In June 2012, I wrote a commentary entitled, “Ethiopia: On the Road to Constitutional Democracy”. I argued with supporting historical evidence that “Most societies that have sought to make a transition from tyranny and dictatorship to democracy have faced challenging and complex roadblocks.” Focusing on the practical lessons of the “Arab Spring”, I proposed a constitutional pre-dialogue and offered some suggestions:
The search for a democratic constitution and the goal of a constitutional democracy in Ethiopia will be a circuitous, arduous and challenging task. But it can be done… To overcome conflict and effect a peaceful transition, competing factions must work together, which requires the development of consensus on core values. Public civic education on a new constitution must be provided in the transitional period. Ethiopian political parties, organizations, leaders, scholars, human rights advocates and others should undertake a systematic program of public education and mobilization for democratization and transition to a genuine constitutional democracy. To have a successful transition from dictatorship to constitutional democracy, Ethiopians need to practice the arts of civil discourse and negotiations….”
They are pedaling backwards on the low road of dictatorship, but are we marching forward on the highway to democracy?
It is easy for some people to speak truth to power, or the powers that be. Without great difficulty, they can preach to abusers of power why they are wrong, what they are doing wrong, why they should right their wrong and do right by those they have wronged. But it is not so easy to speak truth to powers that could be, particularly when one does not know who “they” are. Instead of speaking truth to the powers that could be, I will simply ask: They are pedaling backwards on the low road of dictatorship, but are we marching forward on the highway to democracy? Where do we go (or not go) from here?
Ordinarily, this question would be put to Ethiopia’s “opposition leaders”. For some time now, I have been wondering who those leaders are and are not. In my commentary last September entitled, “Ethiopia’s Opposition at the Dawn of Democracy?”, I asked out loud (but never got answer), “Who is the Ethiopian ‘opposition’?” I confessed my bewilderment then as I do now: “There is certainly not a monolithic opposition in the form of a well-organized party. There is no strong and functional coalition of political parties that could effectively challenge both the power and ideology of the ruling party. There is not an opposition in the form of an organized vanguard of intellectuals. There is not an opposition composed of an aggregation of civil society institutions including unions and religious institutions, rights advocates and dissident groups.
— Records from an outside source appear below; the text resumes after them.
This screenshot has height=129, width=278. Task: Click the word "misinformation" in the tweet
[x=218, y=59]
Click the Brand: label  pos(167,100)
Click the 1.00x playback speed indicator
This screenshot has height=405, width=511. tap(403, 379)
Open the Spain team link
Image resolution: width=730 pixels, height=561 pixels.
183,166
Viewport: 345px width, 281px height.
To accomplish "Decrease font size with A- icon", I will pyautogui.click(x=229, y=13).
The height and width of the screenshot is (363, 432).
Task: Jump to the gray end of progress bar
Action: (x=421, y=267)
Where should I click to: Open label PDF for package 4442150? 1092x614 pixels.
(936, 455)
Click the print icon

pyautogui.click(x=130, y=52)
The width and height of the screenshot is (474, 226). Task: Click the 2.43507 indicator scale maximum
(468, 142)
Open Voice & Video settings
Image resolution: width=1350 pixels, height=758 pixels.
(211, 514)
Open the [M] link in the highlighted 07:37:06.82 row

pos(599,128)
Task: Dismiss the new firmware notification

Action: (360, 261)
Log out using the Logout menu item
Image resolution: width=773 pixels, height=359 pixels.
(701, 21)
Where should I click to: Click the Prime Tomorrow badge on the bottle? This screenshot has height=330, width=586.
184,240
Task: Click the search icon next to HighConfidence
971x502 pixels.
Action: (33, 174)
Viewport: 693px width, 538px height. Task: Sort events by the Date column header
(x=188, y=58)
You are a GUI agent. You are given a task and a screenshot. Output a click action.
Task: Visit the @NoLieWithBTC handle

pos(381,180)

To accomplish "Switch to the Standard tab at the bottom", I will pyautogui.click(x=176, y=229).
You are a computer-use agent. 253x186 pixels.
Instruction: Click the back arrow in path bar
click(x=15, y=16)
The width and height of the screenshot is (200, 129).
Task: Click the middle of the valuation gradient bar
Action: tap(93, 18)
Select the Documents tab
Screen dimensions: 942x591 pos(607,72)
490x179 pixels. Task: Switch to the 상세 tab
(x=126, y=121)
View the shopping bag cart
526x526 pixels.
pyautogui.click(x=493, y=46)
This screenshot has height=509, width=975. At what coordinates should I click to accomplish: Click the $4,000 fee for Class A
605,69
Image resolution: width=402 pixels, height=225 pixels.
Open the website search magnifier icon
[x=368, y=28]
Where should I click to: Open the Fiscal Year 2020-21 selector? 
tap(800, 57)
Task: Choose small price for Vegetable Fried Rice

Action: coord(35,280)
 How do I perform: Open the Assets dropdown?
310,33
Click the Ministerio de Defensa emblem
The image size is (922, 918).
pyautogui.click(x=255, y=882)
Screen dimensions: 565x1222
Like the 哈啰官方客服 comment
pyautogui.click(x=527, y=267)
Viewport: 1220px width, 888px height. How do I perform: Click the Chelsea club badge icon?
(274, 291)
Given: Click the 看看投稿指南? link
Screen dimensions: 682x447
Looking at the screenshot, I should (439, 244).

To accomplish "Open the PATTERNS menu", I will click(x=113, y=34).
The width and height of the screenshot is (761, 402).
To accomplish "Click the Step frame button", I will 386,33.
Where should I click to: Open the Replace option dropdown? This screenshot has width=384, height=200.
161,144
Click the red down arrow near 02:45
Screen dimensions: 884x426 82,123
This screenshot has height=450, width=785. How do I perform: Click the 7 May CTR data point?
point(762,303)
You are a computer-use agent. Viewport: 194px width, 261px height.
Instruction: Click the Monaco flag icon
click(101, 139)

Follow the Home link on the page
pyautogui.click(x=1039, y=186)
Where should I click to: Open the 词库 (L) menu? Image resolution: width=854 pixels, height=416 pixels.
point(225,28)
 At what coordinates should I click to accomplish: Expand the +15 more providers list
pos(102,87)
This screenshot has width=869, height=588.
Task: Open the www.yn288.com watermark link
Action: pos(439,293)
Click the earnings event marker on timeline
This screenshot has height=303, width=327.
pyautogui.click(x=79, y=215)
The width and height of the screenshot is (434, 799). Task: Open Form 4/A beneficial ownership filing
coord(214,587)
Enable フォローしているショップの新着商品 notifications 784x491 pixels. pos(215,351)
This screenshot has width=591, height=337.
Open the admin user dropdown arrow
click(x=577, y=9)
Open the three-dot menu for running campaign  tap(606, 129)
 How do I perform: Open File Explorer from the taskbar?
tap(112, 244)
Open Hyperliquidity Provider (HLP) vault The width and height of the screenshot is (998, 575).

There is not an opposition in the form of popular mass based political or social movements. There is not…”
Stated differently, is the “opposition that amorphous aggregation of weak, divided, squabbling, factionalized and fragmented parties and groups that are constantly at each other’s throats? The grumbling aggregation of human rights advocates, civic society organizers, journalists and other media professionals and academics? The groups committed to armed struggle and toppling the dictatorship by force the opposition? Anyone who thinks or self-proclaims s/he is the opposition?” All or none of the above?
I am willing to bet my bottom dollar that the disciples of the late Meles Zenawi would have no problems explaining where they are going from here. They would state with certainty, “Come hell or high water, we’ll pedal backwards lockstep in Meles’ ‘eternally glorious’ footsteps to the end of the rainbow singing Kumbaya to grab the pot of gold he has left for us under the Grand Renaissance Dam. We will fly high in the sky on the wings of a 10, 12, 15 percent annual economic growth and keep flying higher and higher…” I say it is still better to have a road map to La-La Land than sitting idly by twiddling one’s thumbs about the motherland.
Is the question to be or not be in the opposition? What does it mean to be in the “opposition”? What must one do to be in the “opposition”? Is heaping insults, bellyaching, gnashing teeth and criticizing those abusing power the distinctive mark of being in the opposition? Is frothing at the mouth with words of anger and frustration proof of being the opposition? How about opposing the abusers of power for the sake of opposing them and proclaiming moral victory? Is opposing the abusers of power without a vision plan, a plan of action or a strategic plan really opposition?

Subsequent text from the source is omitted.